Downtown Developer Looks to New Partner For Stalled Project
The developer and general contractor of Princeton Borough's downtown development project, Nassau HKT Associates (NHKT), has brought on a new financial partner to mobilize the project that has, in essence, stalled since hitting some logistical snares.
Jack Morrison, owner of Blue Point Grill and Nassau Street Seafood and Produce Company, has been confirmed as the proposed new partner in the venture, pending Borough Council approval. Mr. Morrison, whose name has long been tied to the development project as the proprietor of the not-yet-opened Witherspoon Grill on the plaza adjacent to the Princeton Public Library, is expected to be brought on as a partner with NHKT, providing a cash guaranty until the Borough can secure a letter of credit, according to Borough Administrator Robert Bruschi.

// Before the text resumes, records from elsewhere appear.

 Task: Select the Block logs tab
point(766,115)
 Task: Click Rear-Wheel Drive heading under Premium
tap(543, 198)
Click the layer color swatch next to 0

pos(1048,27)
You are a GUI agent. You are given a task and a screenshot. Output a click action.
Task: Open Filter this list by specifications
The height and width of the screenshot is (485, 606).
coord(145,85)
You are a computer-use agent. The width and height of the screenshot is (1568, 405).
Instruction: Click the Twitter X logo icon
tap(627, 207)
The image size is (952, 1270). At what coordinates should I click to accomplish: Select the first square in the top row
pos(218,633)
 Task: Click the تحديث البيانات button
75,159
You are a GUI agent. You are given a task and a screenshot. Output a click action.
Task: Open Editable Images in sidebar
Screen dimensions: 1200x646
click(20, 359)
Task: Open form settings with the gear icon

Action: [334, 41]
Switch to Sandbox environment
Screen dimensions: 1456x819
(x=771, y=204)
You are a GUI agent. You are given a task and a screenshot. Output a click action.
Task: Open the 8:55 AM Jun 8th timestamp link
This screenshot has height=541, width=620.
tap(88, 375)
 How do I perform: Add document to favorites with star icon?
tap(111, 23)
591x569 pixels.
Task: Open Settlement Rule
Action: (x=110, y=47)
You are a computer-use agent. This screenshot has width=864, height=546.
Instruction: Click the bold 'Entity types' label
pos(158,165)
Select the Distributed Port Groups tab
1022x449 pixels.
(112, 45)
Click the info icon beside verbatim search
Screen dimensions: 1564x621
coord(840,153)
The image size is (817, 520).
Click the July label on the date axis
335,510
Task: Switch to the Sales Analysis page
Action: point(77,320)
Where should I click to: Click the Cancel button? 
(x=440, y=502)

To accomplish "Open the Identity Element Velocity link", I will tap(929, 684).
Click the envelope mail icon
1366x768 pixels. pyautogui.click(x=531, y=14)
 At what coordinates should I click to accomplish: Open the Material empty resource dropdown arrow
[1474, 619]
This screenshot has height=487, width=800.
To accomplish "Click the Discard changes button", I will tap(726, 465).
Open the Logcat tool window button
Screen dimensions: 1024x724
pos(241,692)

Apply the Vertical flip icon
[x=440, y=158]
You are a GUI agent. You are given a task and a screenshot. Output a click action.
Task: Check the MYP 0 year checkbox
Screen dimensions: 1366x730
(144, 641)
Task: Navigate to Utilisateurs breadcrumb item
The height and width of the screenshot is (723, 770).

The developer's agreement that the Borough wrote with NHKT Principal Robert Powell for the entire redevelopment project made NHKT the ostensible general contractor both for building the Spring Street municipal garage and Witherspoon House, the mixed use commercial/residential complex that faces the plaza. Part of that agreement said that if NHKT were to sell its interest in the building, it would have to come before Borough Council for a transfer. The reason for this is that many stipulations of the agreement outline long-term resolutions, such has the developer's obligation to maintain cleanliness in the plaza. "We want to make sure that, as this case is a kind of refinancing, that the original intent will be fulfilled," said Borough Mayor Joe O'Neill in an interview Friday. Borough Council was expected to approve an amendment to the agreement Tuesday night after Town Topics went to press. Additionally, NHKT's Mr. Powell was expected to offer a presentation updating Council on the status of the project.
There are other concerns raised by some members of Council, however, Mr. O'Neill added, including the question of when the payments in lieu of taxes would begin, if the Borough has the opportunity to change the developer, or hold the developer in "default" if it does not fulfill the terms of the agreement.
Other concerns are the parking spaces that remain unavailable in the parking garage because of excess water in the basement and the potential Borough revenue lost when a portion of the Tulane Street Parking Lot was closed when NHKT had preliminary crew equipment on-site to build "Building C" of the development on that lot. Building C, when built, will be a five-story building with 18 one-bedroom and 35 two-bedroom residential units with a grocery store on the first floor. However, the aforementioned flooding in the garage basement has posed a problem for the developer. Water is seeping up through the concrete slabs from the spring over which the garage lies. NHKT cannot acquire a permanent certificate of occupancy for the garage until that situation is corrected.
There are basically two ways to deal with the problem, Mr. O'Neill said: one would be to let the water come up and drain it off into a sump pump, or to put down another layer of concrete to further suppress the spring.
"Frankly, I have no idea which of the two methods is preferable, but until that's fixed, the permanent certificate of occupancy would not be issued," the mayor said.
There is a connection in the developer's agreement between the certificate for the garage and the start of constructing Building C, hence the significant delay to a project that was scheduled to get underway by Labor Day 2004.
Neither Mr. Powell nor Mr. Morrison were available for comment. NHKT could have been held in default by the Borough if it did not meet a June 15 deadline to fulfill its financial obligation. Holding the developer in default would have, in essence, allowed the Borough to remove the developer from the project, find a new developer, or take over the project entirely. But the agreement was fulfilled when NHKT met with Council in a June 14 closed session. It was at that session that Mr. Morrison was introduced to Council as a prospective partner.
The letter of credit is effectively supplied in lieu of a performance or completion bond. The letter, according to Mr. O'Neill, is an alternative means of ensuring the completion of the project. The letter signifies assets that are held in escrow, whereas a bond is more of an insurance policy.